== Data to use
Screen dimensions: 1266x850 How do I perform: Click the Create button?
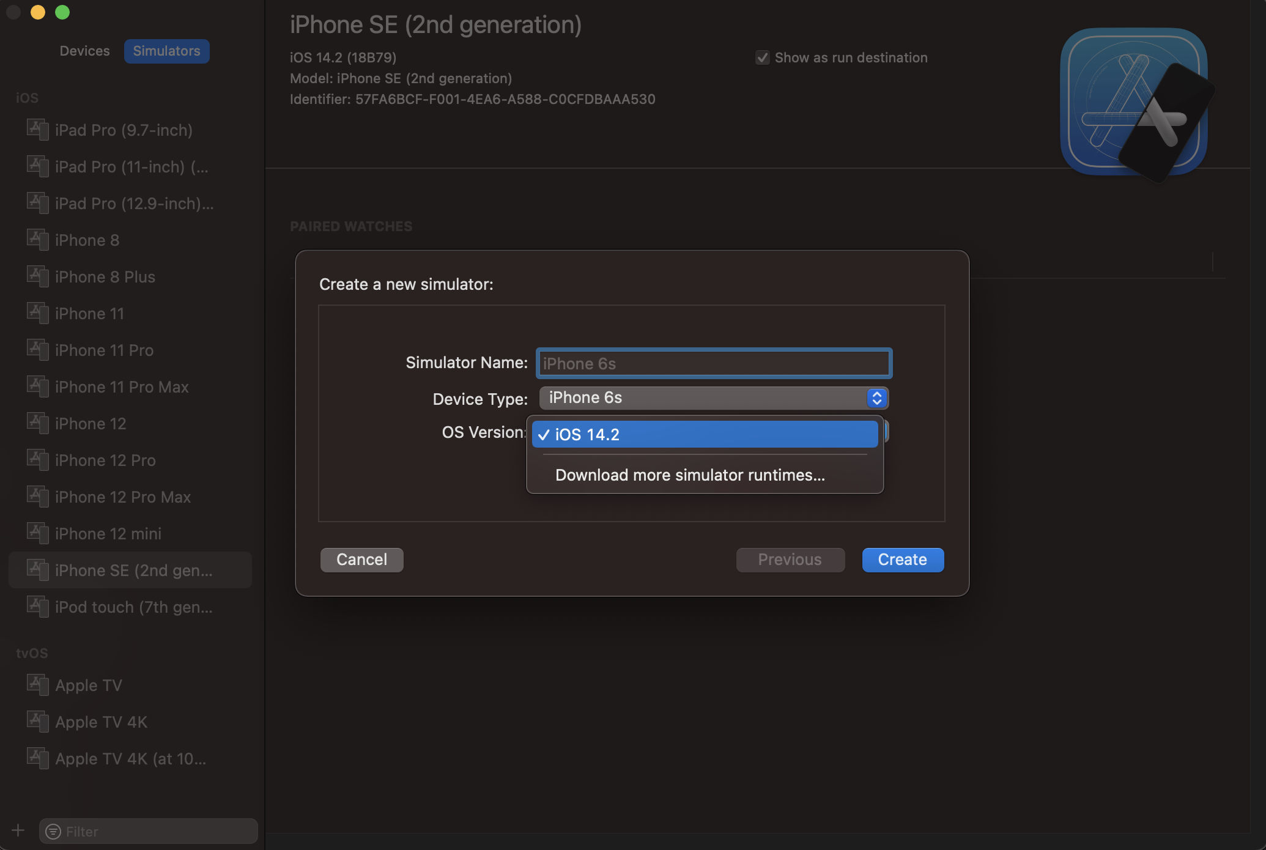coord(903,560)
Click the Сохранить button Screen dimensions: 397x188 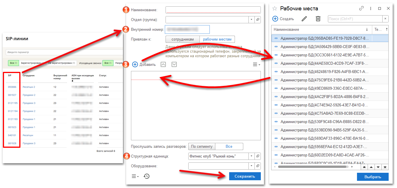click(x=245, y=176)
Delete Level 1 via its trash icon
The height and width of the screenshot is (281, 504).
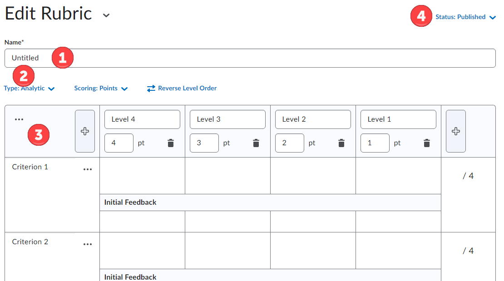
====
* [What you will do]:
Without any pictures, please write out the lines from the one containing "Delete Level 1 via its trash icon" through the final line of the data, exactly and inclusive of both ends.

* [Problem solution]:
Delete Level 1 via its trash icon
The height and width of the screenshot is (281, 504).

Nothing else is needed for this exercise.